[PASSAGE TO READ]
▬▬▬▬▬▬▬▬▬▬

In 1992 I reviewed The Republic of Love, a novel by Carol Shields. At the time, I was worried about how my own soon-to-be-released screwballish love story (The Way Men Act) would be received. And here was a sister book I loved - romantic comedy and social satire for intelligent adults! I raved about it, all genuine and all deserved. I quoted with a touch of narcissism what I called a model "dear-reader" passage: "Fay's noticed something she's never noticed before. That love is not taken seriously. It's not respected. It's the one thing in the world everyone wants to pretend that love is trifling and foolish.
"Work is important. Living arrangements are important. Wars and good sex and race relations and the environment are important and so are health and illness. Even minor shifts of faith or political intention are given weight that is not accorded to love. We turn our heads and pretend it's not there, the thunderous passions that enter a life and alter its course. Love belongs in an amateur operetta, on the inside of a jokey greeting card, or in the annals of an old-fashioned poetry society... It's womanish, it's embarrassing, something to jeer at, something for jerks. 'Just a love story,' people say about a book they happen to be reading, to be caught reading. They think of it as something childish and temporary, and its furniture--its language, its kisses, its fevers and transports --are evidence of a profound frivolity. It's possible to speak ironically about romance, but no adult with any sense talks about love's richness and transcendence, that it actually happens, that it's happening right now, in the last years of our long, hard, lean, bitter and promiscuous century."

▬▬▬▬▬▬▬▬▬▬

[GIVEN DATA]
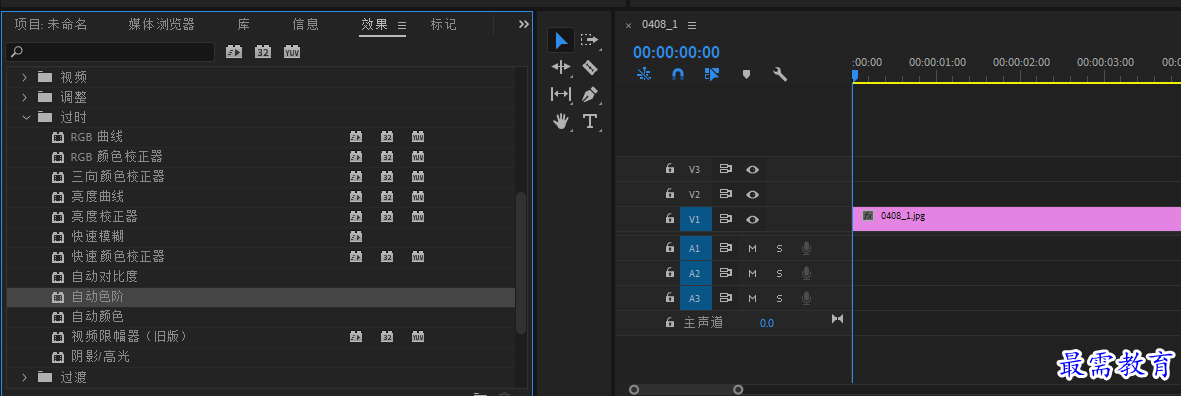Click the timeline horizontal zoom scrollbar
This screenshot has width=1181, height=396.
coord(686,389)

▬▬▬▬▬▬▬▬▬▬

[THE TASK] Tell whether each statement agrees with the review of The Republic of Love, answering yes or no and quoting the deciding words: (a) the reviewer's own novel was called The Way Men Act; (b) the review was written in 1995; (c) the quoted passage says love is respected. The data after the review of The Republic of Love come from a separate source.

[WORKED SOLUTION]
(a) Yes: "my own soon-to-be-released screwballish love story (The Way Men Act)"
(b) No: "In 1992 I reviewed The Republic of Love"
(c) No: "It's not respected."